----- DATASET CONTENT -----
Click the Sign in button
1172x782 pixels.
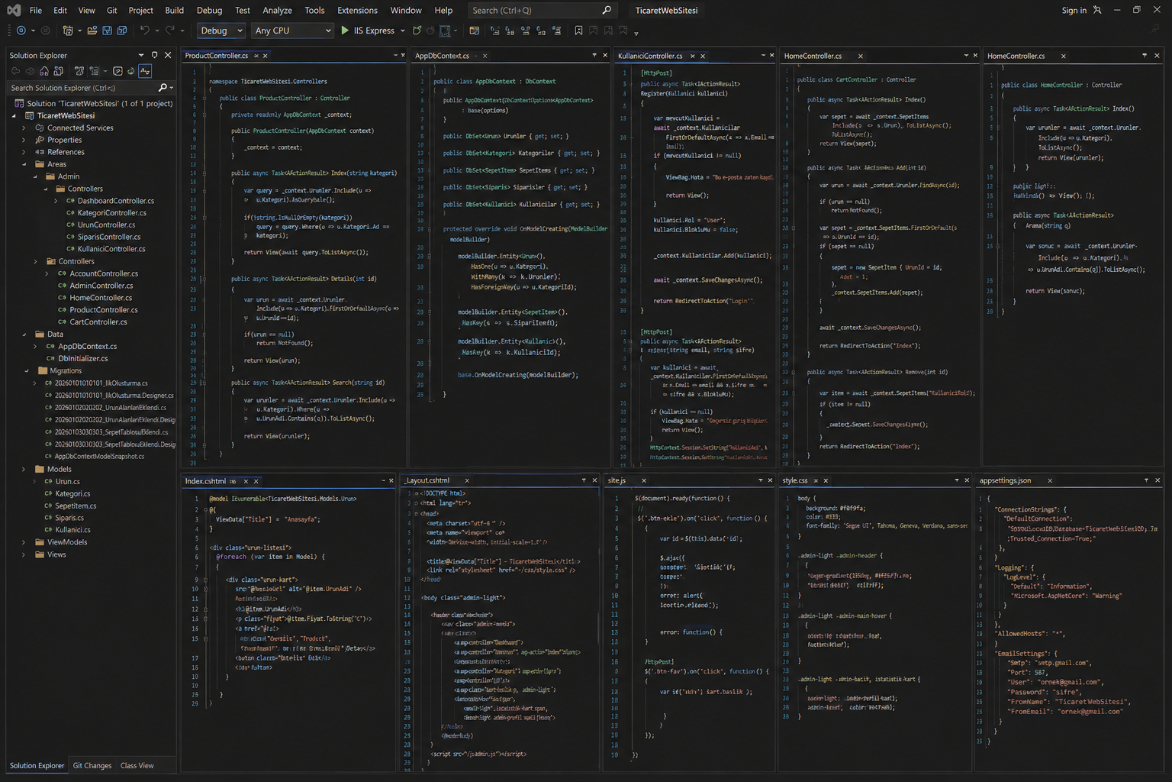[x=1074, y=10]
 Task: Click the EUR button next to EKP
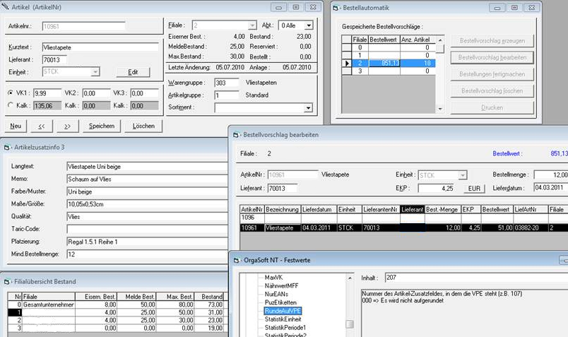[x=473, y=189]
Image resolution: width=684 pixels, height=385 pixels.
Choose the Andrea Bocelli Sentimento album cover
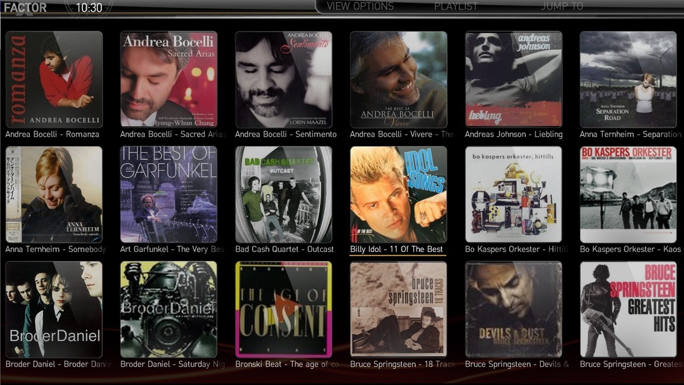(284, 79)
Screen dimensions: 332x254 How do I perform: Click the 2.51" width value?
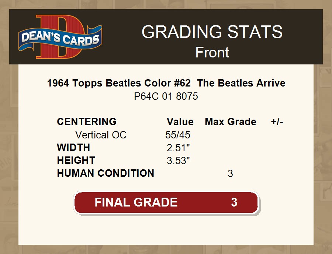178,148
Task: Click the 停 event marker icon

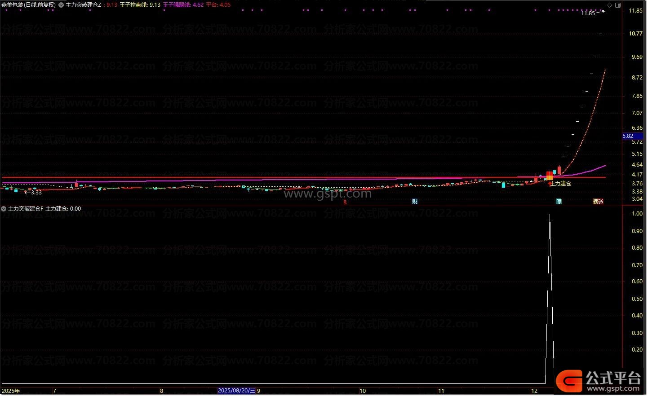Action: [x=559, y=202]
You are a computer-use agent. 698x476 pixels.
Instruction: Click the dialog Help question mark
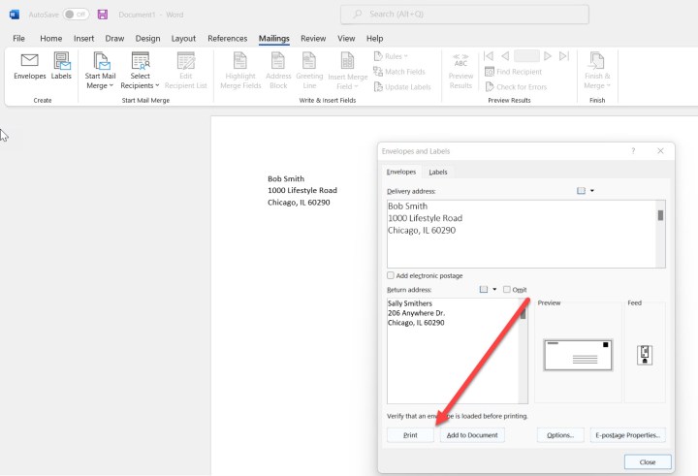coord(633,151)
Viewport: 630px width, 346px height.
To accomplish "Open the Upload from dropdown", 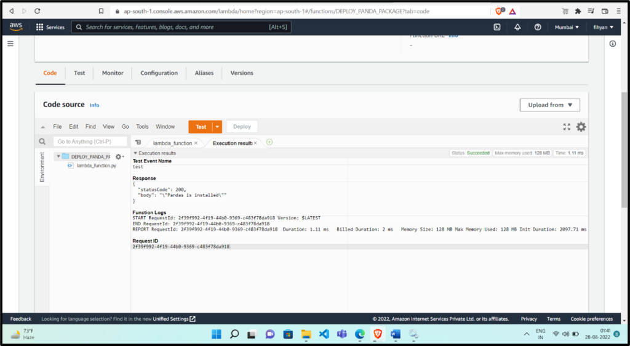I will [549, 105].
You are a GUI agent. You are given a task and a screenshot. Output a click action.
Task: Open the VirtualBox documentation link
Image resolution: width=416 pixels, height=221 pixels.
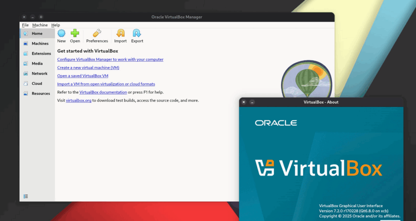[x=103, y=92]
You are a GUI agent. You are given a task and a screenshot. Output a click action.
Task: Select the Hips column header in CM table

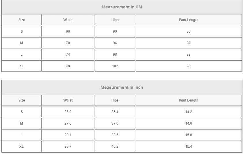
-----
----- DATASET CONTENT -----
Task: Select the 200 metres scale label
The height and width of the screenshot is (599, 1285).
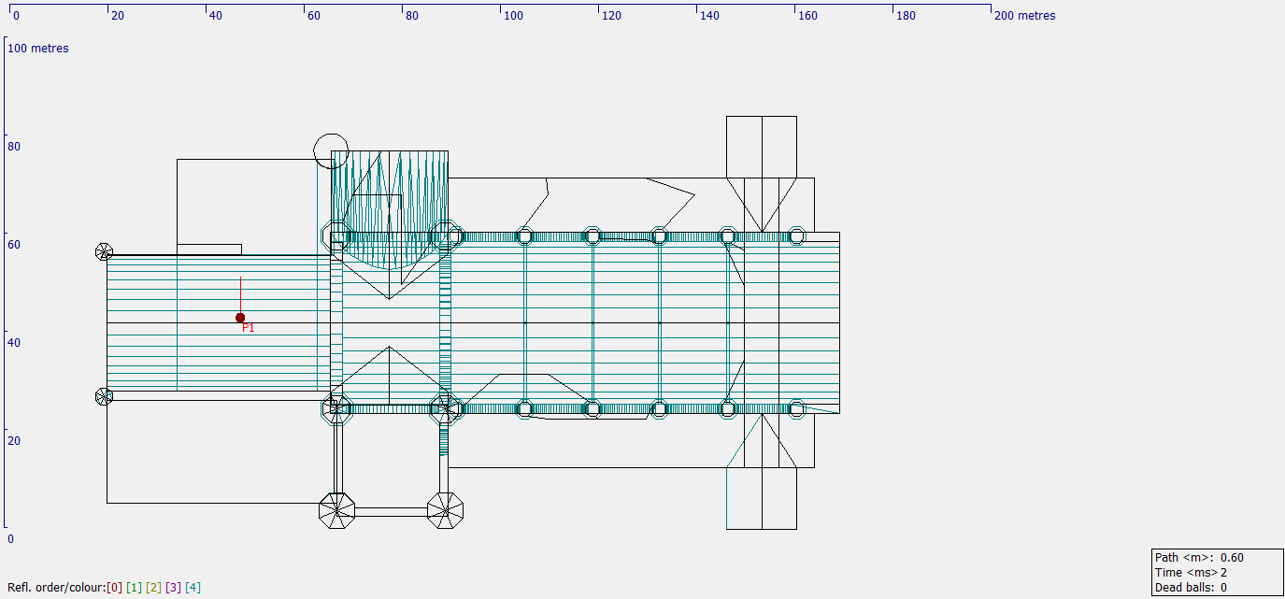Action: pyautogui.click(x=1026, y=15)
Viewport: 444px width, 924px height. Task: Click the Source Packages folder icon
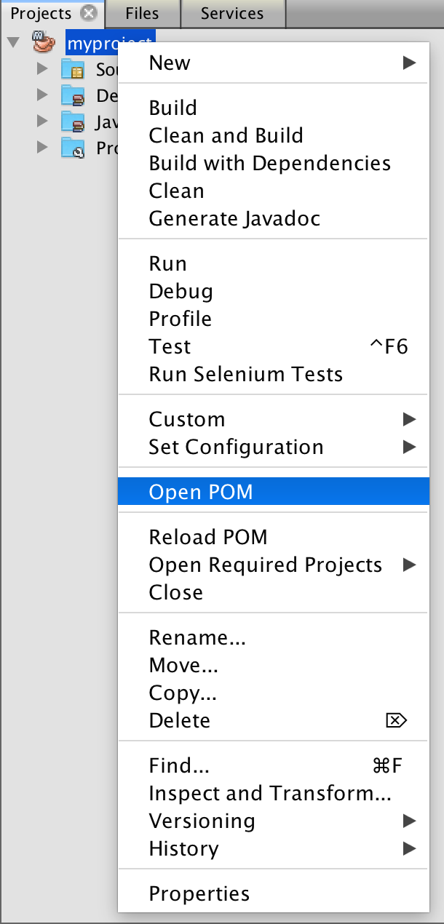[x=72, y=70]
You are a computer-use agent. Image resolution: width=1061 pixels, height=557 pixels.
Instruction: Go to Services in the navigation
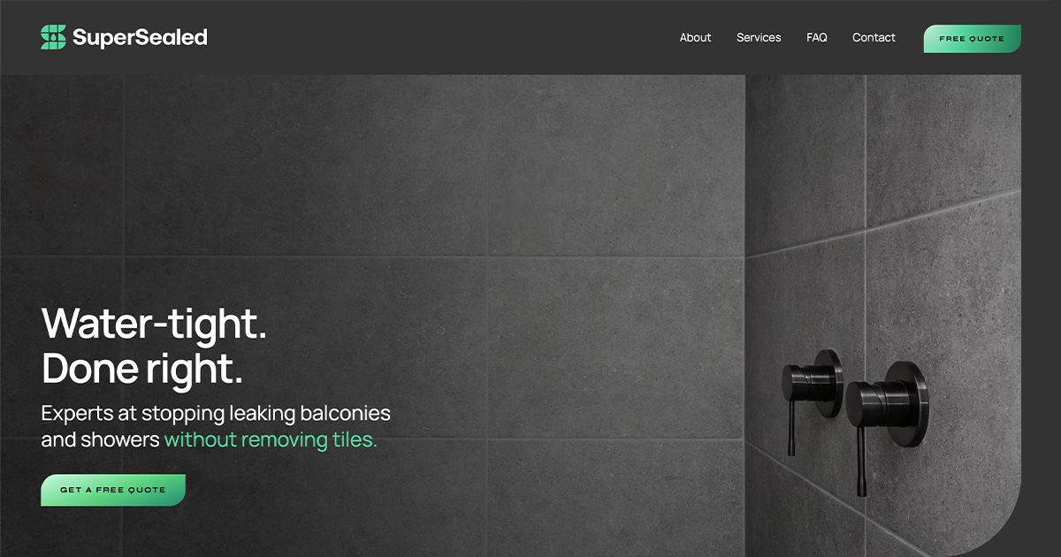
-----
----- DATASET CONTENT -----
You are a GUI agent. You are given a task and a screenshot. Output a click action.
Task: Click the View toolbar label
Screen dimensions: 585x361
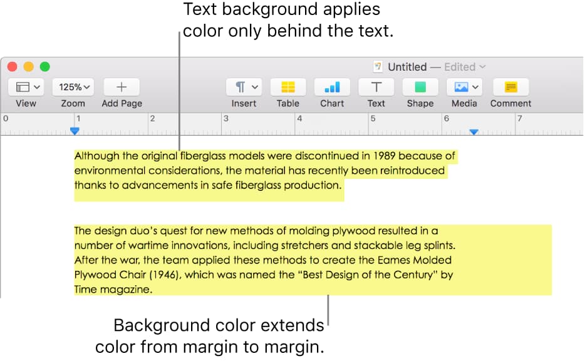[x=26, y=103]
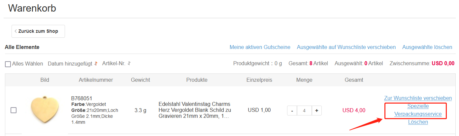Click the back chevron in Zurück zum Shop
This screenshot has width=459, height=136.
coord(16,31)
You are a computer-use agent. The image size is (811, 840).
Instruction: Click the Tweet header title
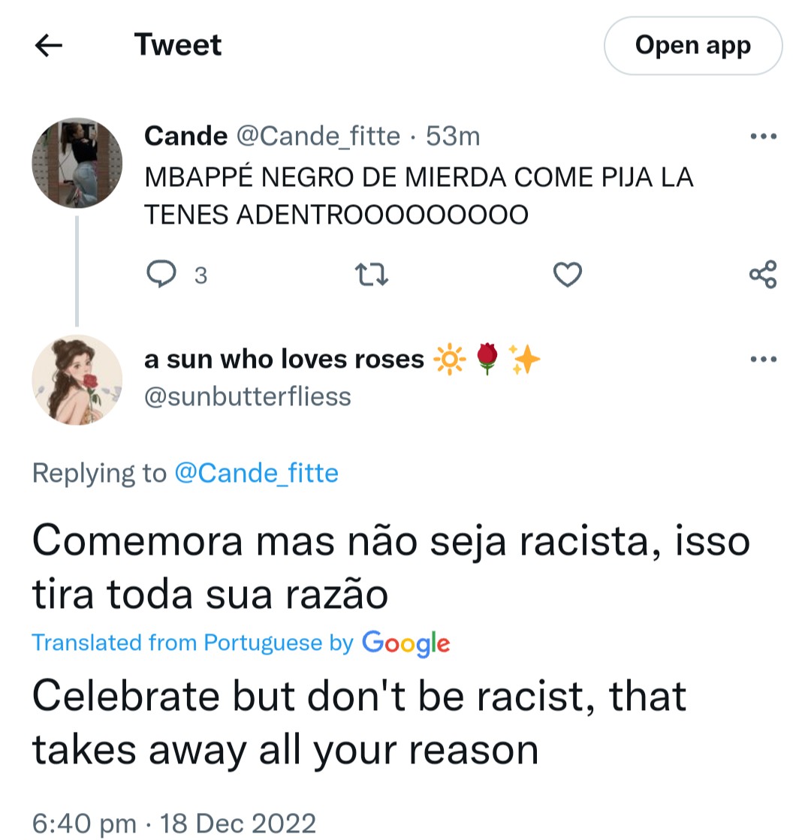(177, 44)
-----
» **DIRECTIONS FOR THIS TASK**:
Repeat exactly the lines above, from the line that contains "Task: Open the VirtualBox documentation link" down through the line that contains "Task: Select the Hips". Include both of those lines and none of the pictures.

» **RESPONSE FOR THIS EXERCISE**:
Task: Open the VirtualBox documentation link
Image resolution: width=416 pixels, height=221 pixels.
[x=103, y=92]
You are a GUI agent. You are given a task and a screenshot. Output a click action.
Task: Select the Hips column header in CM table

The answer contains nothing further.